Infront Motor Racing claim Latvian triple header was “example” to show MXGP can continue
Increasing travel restrictions and fluctuating quarantine procedures in the European Union have cast doubt over the state of the 2020 MXGP calendar. The series is due to visit five countries for a further eleven events after the three-race stop in Latvia. Promoters Infront Motor Racing are remaining optimistic however after claiming the Grands Prix of Latvia, Riga and Kegums in seven days at the Kegums circuit was an “example” of how the FIM World Championship could function.
The Latvian dates were made possible thanks to a protocol that demanded every entrant to the MXGP paddock present a negative COVID-19 PCR test three days before travelling to the country and then a second test within twenty-four hours if arriving from Latvia’s ‘red’ and ‘orange’ list of contagious territories that is updated on a weekly basis. A third PCR between five-seven days of passing the border was also required.
IMR were able to work directly with the Latvian Federation and the government to install the policy on the proviso that the protocol was followed to the letter, and social distancing and masks were used in the paddock. A capacity of 3000 people was admitted to Kegums for each of the three races with the MXGP and EMX teams taking almost a third of that allocation and with the paddock off limits to the public.
“We had to work very hard to make this happen and it was very important to secure these three races and start a long and decent calendar,” said IMR CEO David Luongo. “It’s important to have that, so a championship feels deserved by the rider and the places we go to benefit from the visit of the world championship. We are keen to keep it alive and to keep developing it.”

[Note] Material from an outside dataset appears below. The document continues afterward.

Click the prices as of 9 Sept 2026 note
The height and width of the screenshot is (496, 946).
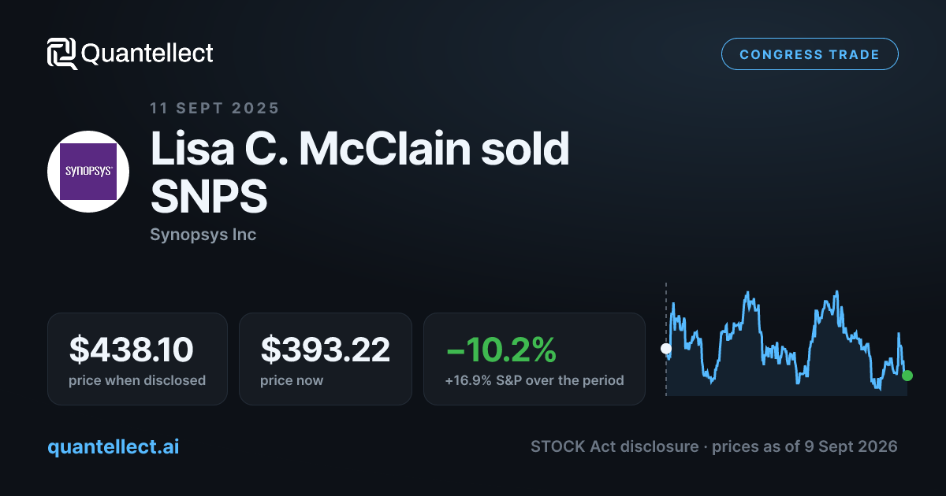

“This event is the best example to show that this is a professional way for the paddock to exist and the public to attend,” Luongo added, underlining that some form of spectator attendance is key for clubs and circuits to recoup some of the costs of staging a Grand Prix. “MXGP can be professional and these big events can be hosted.”
“Without the support of the federations and organisations what we are talking about would only be theoretical,” said FIM CMS President Antonio Alia Portela who then also appealed to Grand Prix teams to exercise caution. “The protocol will warranty that the series can continue but a single mistake can put us in the gutter. We ask you to cooperate.”

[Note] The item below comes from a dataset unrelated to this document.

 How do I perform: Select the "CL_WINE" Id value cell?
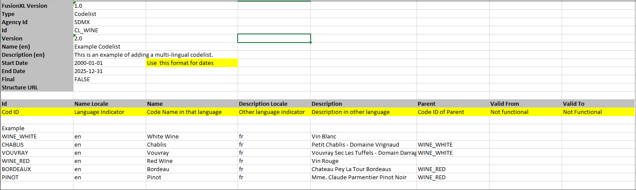tap(109, 31)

Despite rumours of COVID-19 cases being found among several individuals connected to the EMX series’ no infections were confirmed by Infront in Latvia. Latvian Motorcycling Federation President Martins Lazdovskis highlighted the difficulty of the changing landscape when it comes to permissions and access. “The most challenging thing was implementation of the safety protocol because it is changing week by week and with the government every Friday,” he said before adding “almost all European Union was on the white list but then entered the red and orange.” The struggle for MXGP being based at the same circuit for the better part of 12-13 days was the government policies of other countries altering around them, with principal airline AirBaltic already cancelling many flights out of Riga as week drew on.
Doubt remained over the long trip to Turkey for round six in September but Luongo was keeping optimistic about other fixtures in Italy, Belgium and Spain with Argentina also yet to be cancelled or postponed. “We hope to finish the calendar [and go] until November,” he said.

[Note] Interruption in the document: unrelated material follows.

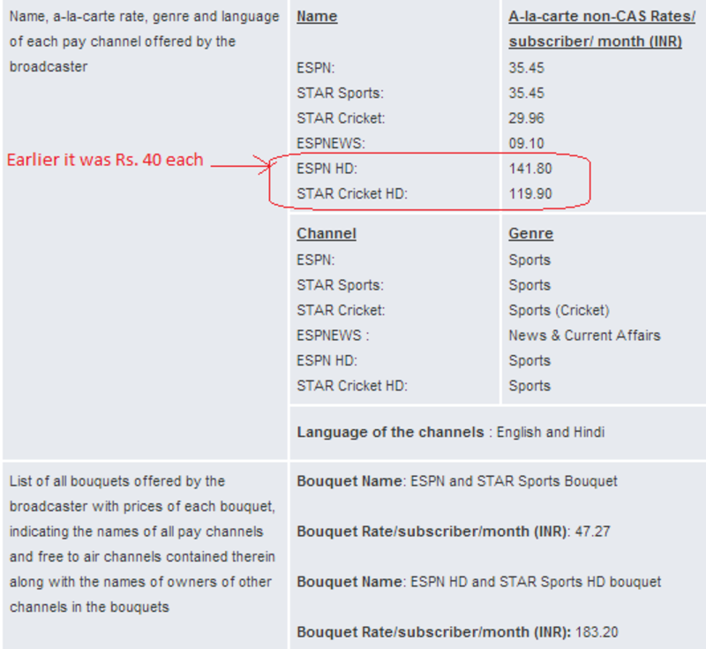Click the bouquet rate 47.27
706x649 pixels.
click(592, 532)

The Grand Prix riders found the Latvian triple arduous but were keen to complete as many races as possible to classify a championship before the threat of another ‘halt’ comes to the fore. “You don’t know what is going to happen,” said Red Bull KTM’s Jeffrey Herlings. “We raced at Valkenswaard and suddenly the whole championship got delayed until August. It is a weird world right now and I will take any point I can get because you just don’t know. There is no guarantee that we will finish this championship.”
“I don’t plan anything more than Sunday night now,” admitted Monster Energy Yamaha’s Jeremy Seewer. “You need to take the very best of every day. Once we go home from Latvia, we don’t know what is left.”